Du "Libertador" à l'héritier
Pour le Libérateur Simon Bolivar, 1819 est une année faste durant laquelle se succèdent victoires politiques et succès militaires. A la tête de son armée républicaine, Bolivar traverse les Andes et défait l'armée royaliste de Nouvelle Grenade avant dʹentrer triomphalement dans la ville de Bogota et de déclarer la création de la République de Colombie. Elle comprend le Venezuela, la Colombie actuelle, le Panama et l'Equateur.
Après d'âpres négociations, les deux parties acceptent de signer un armistice. Jamais, dans cette région, le texte ne fut de si haute portée. Le traité signifie à la fois la fin de la guerre et la reconnaissance de la Grande Colombie par le gouvernement espagnol de Ferdinand VII. Le vaste projet d'unité pour l'indépendance de Simon Bolivar prend forme.

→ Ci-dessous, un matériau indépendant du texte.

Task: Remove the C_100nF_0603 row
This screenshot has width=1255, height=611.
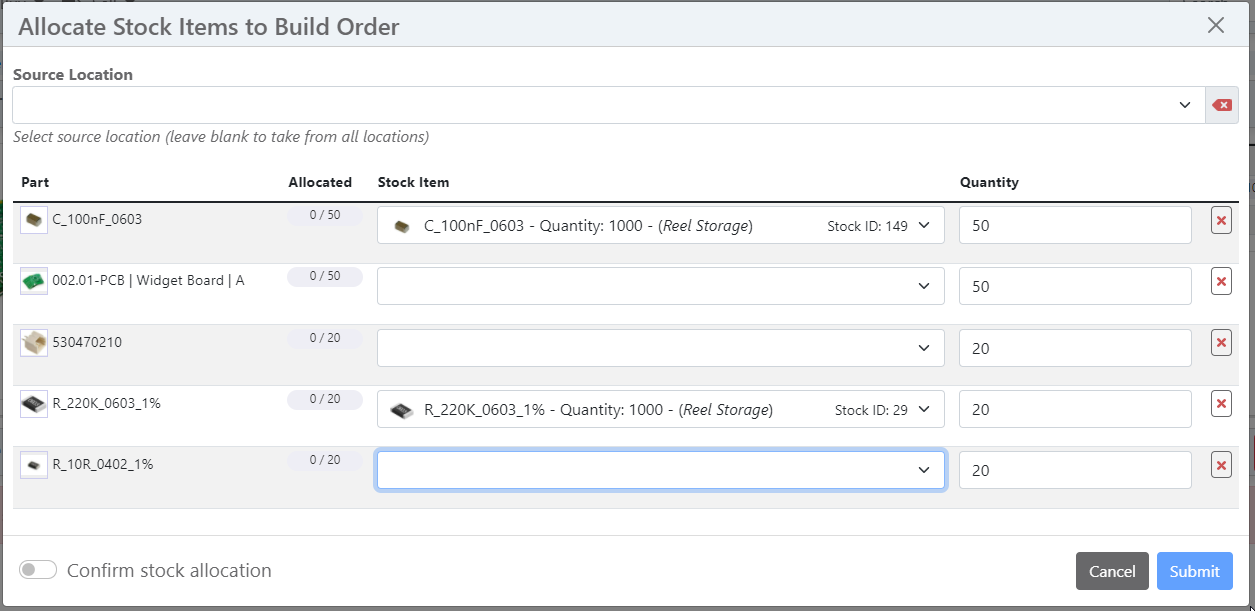Action: pyautogui.click(x=1221, y=221)
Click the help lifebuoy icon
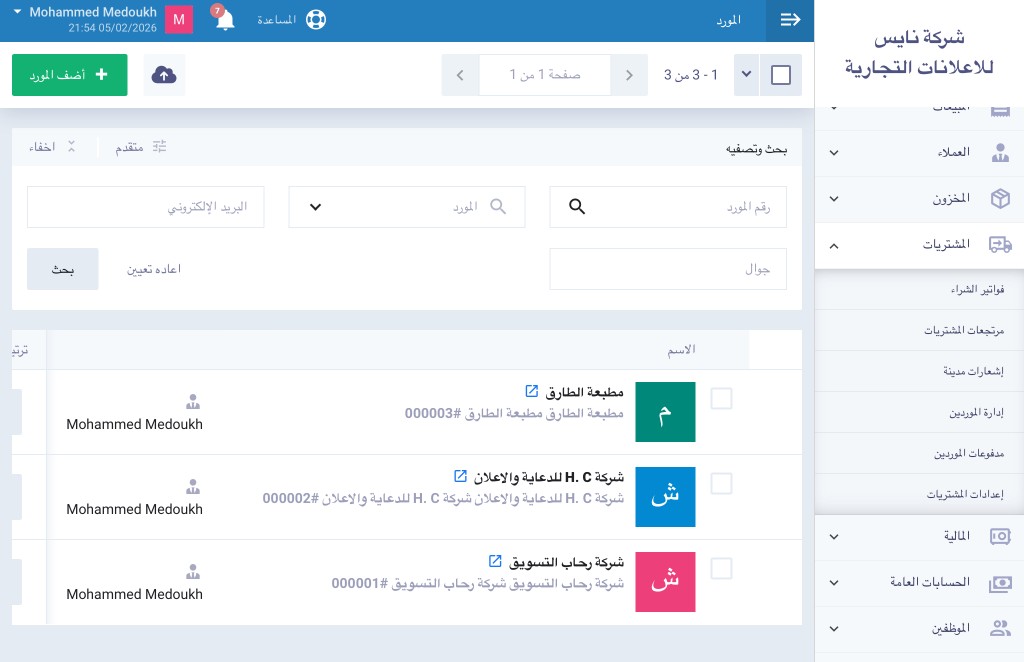The image size is (1024, 662). [316, 20]
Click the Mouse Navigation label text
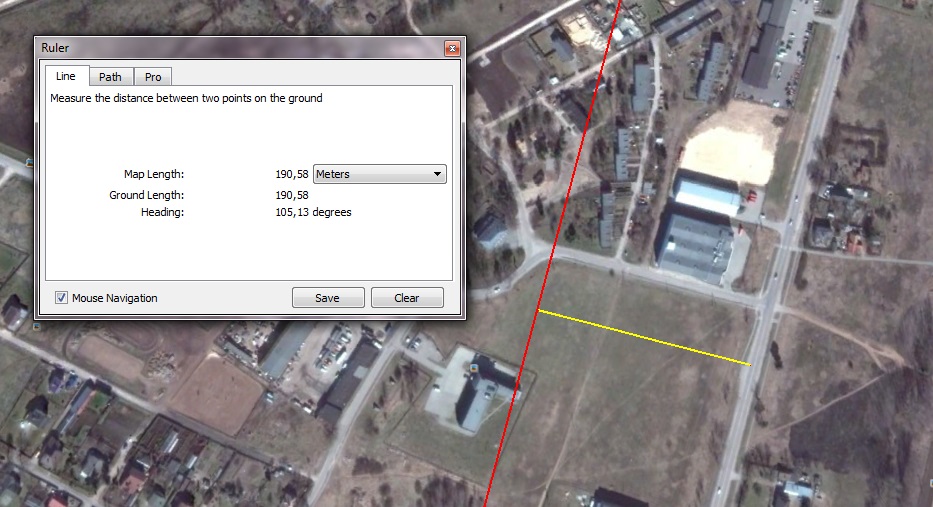This screenshot has width=933, height=507. 115,298
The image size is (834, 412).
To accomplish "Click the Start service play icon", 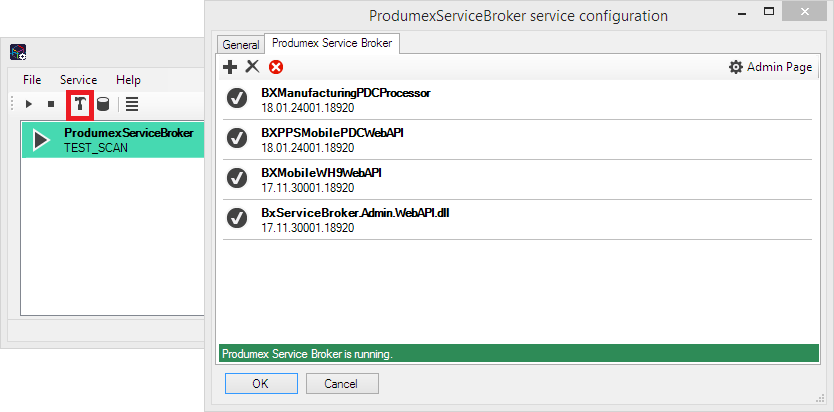I will (x=29, y=104).
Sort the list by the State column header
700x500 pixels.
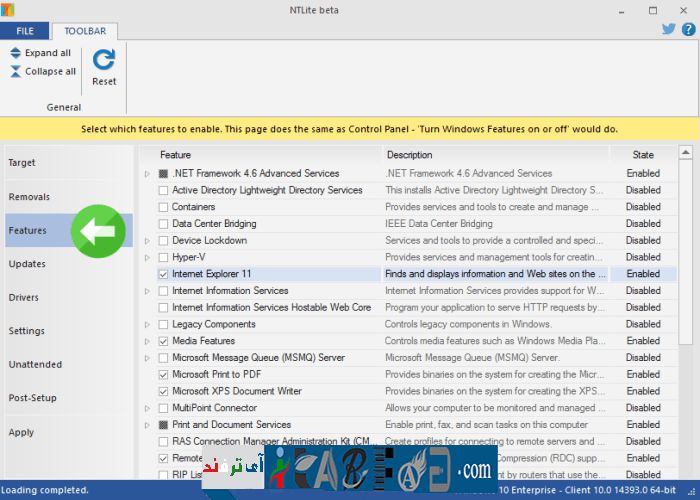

Illustration: Simon Bolivar signant le décret de guerre à mort (contre les Espagnols) le 15 juin 1813 à Trujillo. Ce décret sanctionne et concrétise l'adoption en janvier de la Convention de Carthagène de 1813 qui posait déjà le principe d'une "guerre d'extermination" sur le modèle de la Révolution haïtienne (1793-1804) qui avait déclaré la "guerre à mort" aux Français.